Task prompt:
Each line of the data below must be given again exactly as written.

Extracted information:
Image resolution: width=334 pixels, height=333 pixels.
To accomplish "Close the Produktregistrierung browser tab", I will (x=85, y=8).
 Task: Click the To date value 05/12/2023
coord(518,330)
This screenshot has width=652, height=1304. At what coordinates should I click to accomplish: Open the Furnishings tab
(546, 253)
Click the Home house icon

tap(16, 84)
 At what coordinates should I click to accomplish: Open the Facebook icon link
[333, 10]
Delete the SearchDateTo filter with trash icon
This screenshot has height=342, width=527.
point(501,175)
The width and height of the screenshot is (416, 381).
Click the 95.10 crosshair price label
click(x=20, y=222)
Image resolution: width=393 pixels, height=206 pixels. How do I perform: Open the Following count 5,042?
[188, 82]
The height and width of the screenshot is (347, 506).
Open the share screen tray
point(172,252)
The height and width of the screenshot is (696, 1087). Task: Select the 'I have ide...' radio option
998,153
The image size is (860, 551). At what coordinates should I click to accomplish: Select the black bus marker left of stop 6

Task result:
Image resolution: width=334 pixels, height=333 pixels.
To accomplish "Close the Produktregistrierung browser tab", I will (x=85, y=8).
 Task: Click the To date value 05/12/2023
coord(518,330)
This screenshot has width=652, height=1304. At what coordinates should I click to accomplish: Open the Furnishings tab
(546, 253)
Click the Home house icon

tap(16, 84)
 At what coordinates should I click to accomplish: Open the Facebook icon link
[333, 10]
Delete the SearchDateTo filter with trash icon
This screenshot has height=342, width=527.
point(501,175)
The width and height of the screenshot is (416, 381).
Click the 95.10 crosshair price label
click(x=20, y=222)
Image resolution: width=393 pixels, height=206 pixels. How do I perform: Open the Following count 5,042?
[188, 82]
The height and width of the screenshot is (347, 506).
Open the share screen tray
point(172,252)
The height and width of the screenshot is (696, 1087). Task: Select the 'I have ide...' radio option
998,153
The image size is (860, 551). At what coordinates should I click to accomplish: Select the black bus marker left of stop 6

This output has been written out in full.